Following the reasoning of the Superior Court in Barnum, this court dismissed the statutory bad faith action. Although Barnum was not able to serve as prec-edential authority, this court was “persuaded by its reasoning in its discussion of 42 Pa.C.S. §8371 and 75 Pa.C.S. §1797 and [was] convinced that the Superior Court [would] not change its position regarding this issue when it [was] again called upon to decide the same.” Id., 115 Dauph. at 282-83.

On the above basis, it was held that “an insured [could not] seek damages under section 8371 when they [have] only alleged that the act of submitting bills to a PRO for review constitutes bad faith. ... the insured would have to allege some misconduct on the part of the insurance company before the bills were submitted to the PRO in order to maintain a claim for damages under both 42 Pa.C.S. §8371 and75 Pa.C.S. §1797.” Id., 115 Dauph. at 283.

In attempting to preserve her cause of action, plaintiff relies upon the preceding language of Signor and argues that the Insurance Company of Pennsylvania acted improperly when it referred her bills to a PRO. She alleges the company failed to adhere to insurance department regulations and follow the appropriate standard when making its referral to a PRO. She maintains that a prudent person familiar with the PRO procedures, standards, and practices would not have believed it necessary to submit her expenses to a PRO to determine the reasonableness or necessity of her care.
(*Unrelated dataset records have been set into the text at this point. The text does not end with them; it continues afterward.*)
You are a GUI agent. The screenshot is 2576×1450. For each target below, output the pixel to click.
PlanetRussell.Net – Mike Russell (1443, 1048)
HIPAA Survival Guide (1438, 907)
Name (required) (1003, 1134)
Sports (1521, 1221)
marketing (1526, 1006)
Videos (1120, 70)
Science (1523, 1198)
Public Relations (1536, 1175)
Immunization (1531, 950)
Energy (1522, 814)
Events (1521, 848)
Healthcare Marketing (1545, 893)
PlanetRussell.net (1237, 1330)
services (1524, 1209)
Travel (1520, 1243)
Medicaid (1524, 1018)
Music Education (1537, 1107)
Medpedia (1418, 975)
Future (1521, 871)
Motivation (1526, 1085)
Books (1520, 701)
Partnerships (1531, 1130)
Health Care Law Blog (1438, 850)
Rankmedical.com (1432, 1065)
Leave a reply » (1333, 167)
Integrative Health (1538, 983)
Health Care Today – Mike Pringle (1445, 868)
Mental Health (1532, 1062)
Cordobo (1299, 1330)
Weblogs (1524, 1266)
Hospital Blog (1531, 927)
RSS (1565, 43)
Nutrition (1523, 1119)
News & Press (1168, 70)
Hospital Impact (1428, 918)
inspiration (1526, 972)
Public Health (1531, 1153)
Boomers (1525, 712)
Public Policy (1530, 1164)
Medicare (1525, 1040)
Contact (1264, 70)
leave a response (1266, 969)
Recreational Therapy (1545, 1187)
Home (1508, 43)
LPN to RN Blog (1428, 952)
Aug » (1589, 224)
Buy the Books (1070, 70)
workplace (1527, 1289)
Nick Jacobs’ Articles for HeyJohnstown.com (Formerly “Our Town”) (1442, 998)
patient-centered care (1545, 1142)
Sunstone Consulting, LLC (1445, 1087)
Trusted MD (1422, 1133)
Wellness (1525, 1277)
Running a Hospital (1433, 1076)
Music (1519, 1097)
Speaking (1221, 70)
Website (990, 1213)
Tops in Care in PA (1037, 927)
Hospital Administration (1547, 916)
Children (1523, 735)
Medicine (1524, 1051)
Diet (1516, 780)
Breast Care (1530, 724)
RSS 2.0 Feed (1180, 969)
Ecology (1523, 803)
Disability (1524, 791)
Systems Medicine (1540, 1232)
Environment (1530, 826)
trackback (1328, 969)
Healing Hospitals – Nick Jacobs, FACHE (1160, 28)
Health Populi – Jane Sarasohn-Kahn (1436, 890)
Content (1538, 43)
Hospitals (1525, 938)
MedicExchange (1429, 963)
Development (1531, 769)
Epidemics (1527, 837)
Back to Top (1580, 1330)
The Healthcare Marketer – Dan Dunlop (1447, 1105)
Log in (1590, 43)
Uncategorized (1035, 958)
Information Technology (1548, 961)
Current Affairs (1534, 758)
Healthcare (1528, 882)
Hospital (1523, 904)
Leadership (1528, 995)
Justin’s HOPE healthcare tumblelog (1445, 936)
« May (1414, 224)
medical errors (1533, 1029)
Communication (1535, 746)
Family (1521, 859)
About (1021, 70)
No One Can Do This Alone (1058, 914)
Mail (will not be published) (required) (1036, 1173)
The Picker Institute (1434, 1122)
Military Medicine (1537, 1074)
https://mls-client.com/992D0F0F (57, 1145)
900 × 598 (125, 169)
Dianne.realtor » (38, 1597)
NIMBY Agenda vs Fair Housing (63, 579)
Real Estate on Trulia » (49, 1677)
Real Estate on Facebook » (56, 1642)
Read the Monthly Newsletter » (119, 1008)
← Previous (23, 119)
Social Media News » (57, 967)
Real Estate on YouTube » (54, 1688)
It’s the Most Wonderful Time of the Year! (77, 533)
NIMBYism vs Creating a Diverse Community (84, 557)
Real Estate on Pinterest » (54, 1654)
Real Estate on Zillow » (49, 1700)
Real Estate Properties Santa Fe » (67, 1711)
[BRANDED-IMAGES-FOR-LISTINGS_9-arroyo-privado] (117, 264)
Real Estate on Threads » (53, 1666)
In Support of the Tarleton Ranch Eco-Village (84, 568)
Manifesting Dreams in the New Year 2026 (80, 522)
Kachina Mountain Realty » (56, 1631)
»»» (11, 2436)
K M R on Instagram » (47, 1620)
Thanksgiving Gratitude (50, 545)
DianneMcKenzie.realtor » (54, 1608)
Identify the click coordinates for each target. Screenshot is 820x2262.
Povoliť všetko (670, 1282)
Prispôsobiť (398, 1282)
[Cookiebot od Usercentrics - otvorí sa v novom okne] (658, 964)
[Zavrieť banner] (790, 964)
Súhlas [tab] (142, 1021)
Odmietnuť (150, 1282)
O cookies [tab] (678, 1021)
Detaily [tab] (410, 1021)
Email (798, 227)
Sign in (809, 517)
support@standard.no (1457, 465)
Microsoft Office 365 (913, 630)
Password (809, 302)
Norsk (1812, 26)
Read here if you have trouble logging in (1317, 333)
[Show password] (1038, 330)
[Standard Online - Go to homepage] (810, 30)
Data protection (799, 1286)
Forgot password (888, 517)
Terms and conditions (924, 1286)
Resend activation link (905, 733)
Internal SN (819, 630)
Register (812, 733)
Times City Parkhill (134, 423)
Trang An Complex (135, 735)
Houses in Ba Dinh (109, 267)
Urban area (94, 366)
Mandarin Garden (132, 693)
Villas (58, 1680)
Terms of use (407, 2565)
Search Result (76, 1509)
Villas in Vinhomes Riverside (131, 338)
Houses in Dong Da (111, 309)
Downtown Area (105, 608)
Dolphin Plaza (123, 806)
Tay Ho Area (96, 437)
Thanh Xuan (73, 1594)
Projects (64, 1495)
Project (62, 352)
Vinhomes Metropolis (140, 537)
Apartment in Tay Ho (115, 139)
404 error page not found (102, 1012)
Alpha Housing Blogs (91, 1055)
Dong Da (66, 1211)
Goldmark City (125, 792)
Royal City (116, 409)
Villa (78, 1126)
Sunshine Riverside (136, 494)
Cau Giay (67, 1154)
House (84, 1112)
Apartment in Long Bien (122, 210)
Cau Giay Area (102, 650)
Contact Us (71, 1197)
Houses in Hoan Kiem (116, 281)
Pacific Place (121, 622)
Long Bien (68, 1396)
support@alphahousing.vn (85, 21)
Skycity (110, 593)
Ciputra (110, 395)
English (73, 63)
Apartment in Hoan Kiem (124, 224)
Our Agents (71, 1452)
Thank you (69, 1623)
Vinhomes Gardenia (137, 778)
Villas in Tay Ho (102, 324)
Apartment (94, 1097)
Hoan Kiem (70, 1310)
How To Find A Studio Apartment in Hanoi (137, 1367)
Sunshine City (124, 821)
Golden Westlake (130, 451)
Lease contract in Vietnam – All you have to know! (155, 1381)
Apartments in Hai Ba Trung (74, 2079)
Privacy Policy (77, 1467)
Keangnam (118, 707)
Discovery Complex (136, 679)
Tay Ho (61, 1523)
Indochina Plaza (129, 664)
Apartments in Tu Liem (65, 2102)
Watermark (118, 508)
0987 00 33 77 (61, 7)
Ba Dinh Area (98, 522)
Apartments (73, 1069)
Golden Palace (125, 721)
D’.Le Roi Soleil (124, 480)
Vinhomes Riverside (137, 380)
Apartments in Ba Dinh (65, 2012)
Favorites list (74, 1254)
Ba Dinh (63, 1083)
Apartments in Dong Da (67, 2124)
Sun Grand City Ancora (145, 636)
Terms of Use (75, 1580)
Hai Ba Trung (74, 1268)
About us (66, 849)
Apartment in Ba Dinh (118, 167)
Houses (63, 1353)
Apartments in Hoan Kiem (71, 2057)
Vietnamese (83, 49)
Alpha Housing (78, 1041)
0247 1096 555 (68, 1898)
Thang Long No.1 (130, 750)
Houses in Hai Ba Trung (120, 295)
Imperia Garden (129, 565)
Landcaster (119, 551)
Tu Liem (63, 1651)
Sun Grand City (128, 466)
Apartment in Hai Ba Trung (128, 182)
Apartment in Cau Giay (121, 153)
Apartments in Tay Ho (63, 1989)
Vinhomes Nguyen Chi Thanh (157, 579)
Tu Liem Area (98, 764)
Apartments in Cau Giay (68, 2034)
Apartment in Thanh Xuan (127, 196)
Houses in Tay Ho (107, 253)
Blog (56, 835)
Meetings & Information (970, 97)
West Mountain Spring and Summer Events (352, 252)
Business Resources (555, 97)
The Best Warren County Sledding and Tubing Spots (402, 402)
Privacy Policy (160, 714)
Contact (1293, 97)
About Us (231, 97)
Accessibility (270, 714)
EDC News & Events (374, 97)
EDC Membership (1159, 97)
On this basis alone, plaintiff asserts her carrier acted in bad faith.

*443In light of the authority cited herein, the claim for bad faith must fail. While it appears that the decision in Signor left an opening to pursue a claim for damages under 75 Pa.C.S. §1797 and 42 Pa.C.S. §8371, plaintiff did not sufficiently establish misconduct on behalf of the insurance company before her bills were submitted to a PRO. Even though plaintiff contends insurance department regulations were violated, she still is only asserting the act of submitting the bills to a PRO constituted bad faith. A cause of action under 42 Pa.C.S. §8371 cannot only be based on the contention that a carrier acted in bad faith by referring bills to a PRO where the insured believes there was no reasonable basis for the bills to be reviewed. Signor clearly points out that the allegations must be more substantial to support such a claim. Accordingly, Count II of the complaint must be dismissed.

ORDER

And now, June 17, 1996, in connection with the attached opinion, the preliminary objection in the nature of a demurrer filed on behalf of defendants Material Damage Adjustment Corporation and the Insurance Company of Pennsylvania to Count II of the complaint is hereby granted.